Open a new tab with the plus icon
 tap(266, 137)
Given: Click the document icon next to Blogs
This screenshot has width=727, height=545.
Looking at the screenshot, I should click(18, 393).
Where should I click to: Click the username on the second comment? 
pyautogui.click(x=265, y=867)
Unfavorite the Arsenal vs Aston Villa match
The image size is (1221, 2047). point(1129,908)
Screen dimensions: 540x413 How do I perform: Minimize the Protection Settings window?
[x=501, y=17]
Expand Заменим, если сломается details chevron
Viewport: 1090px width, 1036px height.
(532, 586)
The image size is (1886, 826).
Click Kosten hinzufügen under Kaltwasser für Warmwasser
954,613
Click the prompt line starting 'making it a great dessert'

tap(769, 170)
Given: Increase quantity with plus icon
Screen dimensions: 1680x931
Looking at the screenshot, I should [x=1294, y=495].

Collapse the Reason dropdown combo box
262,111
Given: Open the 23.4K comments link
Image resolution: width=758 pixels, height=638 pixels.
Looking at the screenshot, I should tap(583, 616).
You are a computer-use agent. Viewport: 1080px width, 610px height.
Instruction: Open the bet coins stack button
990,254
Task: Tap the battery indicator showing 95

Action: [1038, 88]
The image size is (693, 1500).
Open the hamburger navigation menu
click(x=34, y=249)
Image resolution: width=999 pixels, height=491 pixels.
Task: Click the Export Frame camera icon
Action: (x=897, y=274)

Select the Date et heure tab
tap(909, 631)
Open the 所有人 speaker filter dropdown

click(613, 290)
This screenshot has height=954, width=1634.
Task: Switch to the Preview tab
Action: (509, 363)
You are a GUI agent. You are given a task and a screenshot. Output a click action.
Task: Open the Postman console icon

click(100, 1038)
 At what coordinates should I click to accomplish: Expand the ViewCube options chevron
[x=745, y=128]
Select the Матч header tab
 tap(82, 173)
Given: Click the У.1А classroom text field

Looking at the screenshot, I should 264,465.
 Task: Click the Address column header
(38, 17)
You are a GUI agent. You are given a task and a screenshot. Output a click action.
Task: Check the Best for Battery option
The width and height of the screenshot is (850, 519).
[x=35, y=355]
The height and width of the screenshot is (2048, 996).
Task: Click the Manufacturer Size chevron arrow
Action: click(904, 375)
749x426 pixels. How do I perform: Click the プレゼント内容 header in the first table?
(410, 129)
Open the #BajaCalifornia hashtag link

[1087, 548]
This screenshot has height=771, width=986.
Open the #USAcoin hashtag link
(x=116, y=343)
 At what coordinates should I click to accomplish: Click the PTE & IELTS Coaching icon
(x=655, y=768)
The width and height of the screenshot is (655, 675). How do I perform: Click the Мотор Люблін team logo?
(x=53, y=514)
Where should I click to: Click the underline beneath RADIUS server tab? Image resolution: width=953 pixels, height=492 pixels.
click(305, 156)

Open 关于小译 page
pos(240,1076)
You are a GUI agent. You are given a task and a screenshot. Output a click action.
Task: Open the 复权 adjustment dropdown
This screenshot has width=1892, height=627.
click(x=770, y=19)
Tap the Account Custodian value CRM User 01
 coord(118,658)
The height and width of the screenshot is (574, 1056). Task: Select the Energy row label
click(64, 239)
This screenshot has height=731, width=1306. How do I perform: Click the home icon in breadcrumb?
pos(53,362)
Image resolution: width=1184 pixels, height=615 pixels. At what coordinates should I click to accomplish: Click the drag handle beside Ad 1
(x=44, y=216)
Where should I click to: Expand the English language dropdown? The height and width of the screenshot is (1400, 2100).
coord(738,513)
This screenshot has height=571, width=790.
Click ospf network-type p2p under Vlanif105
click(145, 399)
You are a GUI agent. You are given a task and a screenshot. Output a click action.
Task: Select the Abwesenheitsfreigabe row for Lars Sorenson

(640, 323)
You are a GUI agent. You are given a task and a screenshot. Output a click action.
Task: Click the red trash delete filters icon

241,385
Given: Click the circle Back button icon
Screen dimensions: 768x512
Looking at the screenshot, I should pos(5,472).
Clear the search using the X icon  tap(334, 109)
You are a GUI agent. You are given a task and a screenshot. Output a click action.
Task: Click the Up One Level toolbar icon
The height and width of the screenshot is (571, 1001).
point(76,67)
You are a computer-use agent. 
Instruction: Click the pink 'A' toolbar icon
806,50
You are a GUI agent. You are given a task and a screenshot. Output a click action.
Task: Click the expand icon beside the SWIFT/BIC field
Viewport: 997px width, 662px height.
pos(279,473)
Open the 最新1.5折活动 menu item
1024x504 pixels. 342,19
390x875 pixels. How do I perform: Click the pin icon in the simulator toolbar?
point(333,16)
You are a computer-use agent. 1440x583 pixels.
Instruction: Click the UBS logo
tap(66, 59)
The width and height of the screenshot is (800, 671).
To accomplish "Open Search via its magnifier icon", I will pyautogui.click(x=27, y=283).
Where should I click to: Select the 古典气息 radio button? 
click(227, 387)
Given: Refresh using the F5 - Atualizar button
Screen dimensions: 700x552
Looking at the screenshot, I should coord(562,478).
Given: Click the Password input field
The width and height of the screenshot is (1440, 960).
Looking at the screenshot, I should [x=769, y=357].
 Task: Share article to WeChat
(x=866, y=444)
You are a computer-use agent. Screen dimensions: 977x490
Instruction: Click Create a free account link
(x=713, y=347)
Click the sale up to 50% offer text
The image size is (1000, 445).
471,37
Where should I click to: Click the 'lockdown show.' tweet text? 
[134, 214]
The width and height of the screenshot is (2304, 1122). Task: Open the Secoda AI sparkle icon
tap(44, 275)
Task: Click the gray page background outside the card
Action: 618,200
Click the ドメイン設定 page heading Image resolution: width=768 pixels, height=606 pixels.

┄┄┄┄┄┄┄┄┄┄

### WHAT YOU ARE ASKED TO DO
Scan the entries above for the line containing "Click Kosten hinzufügen", and copy it and all lines after it exactly, down to and including the line containing "Given: Open the 23.4K comments link".

### SOLUTION BELOW
Click Kosten hinzufügen under Kaltwasser für Warmwasser
954,613
Click the prompt line starting 'making it a great dessert'

tap(769, 170)
Given: Increase quantity with plus icon
Screen dimensions: 1680x931
Looking at the screenshot, I should [x=1294, y=495].

Collapse the Reason dropdown combo box
262,111
Given: Open the 23.4K comments link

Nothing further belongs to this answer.